§ **Problem statement**
Copy each line of the data below exactly, leaving out pictures.
:: Exercise input ::
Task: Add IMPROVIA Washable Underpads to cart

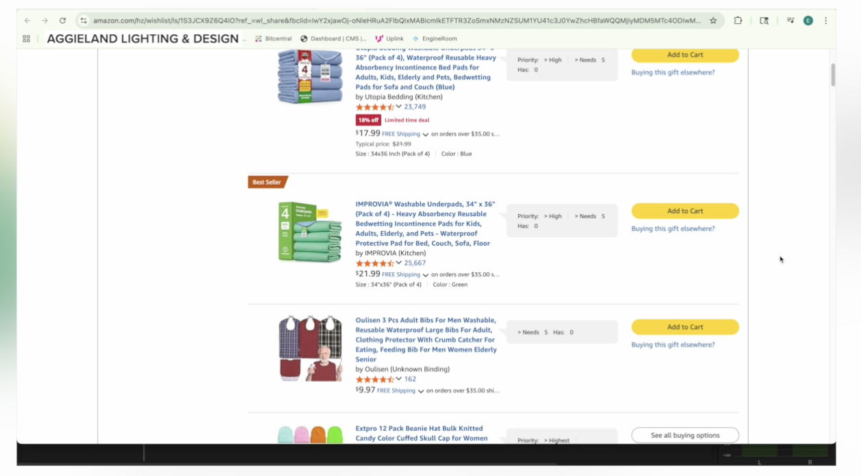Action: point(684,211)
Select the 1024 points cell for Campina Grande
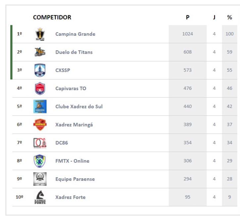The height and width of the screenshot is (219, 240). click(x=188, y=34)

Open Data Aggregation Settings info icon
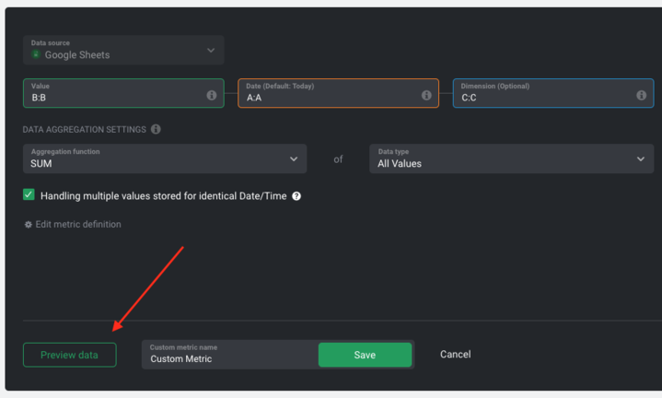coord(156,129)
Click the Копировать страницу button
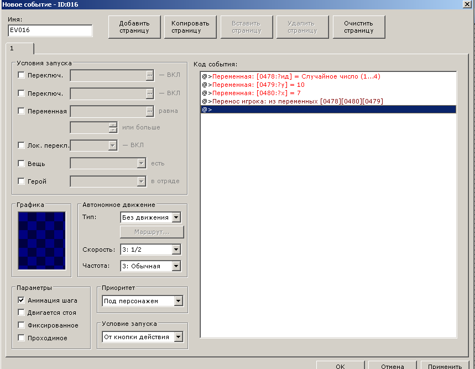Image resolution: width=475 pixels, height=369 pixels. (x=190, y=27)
:::
§ **Exercise response**
Task: Add IMPROVIA Washable Underpads to cart

Action: point(684,211)
Select the 1024 points cell for Campina Grande
The height and width of the screenshot is (219, 240). click(x=188, y=34)

Open Data Aggregation Settings info icon
coord(156,129)
Click the Копировать страницу button
Image resolution: width=475 pixels, height=369 pixels. (x=190, y=27)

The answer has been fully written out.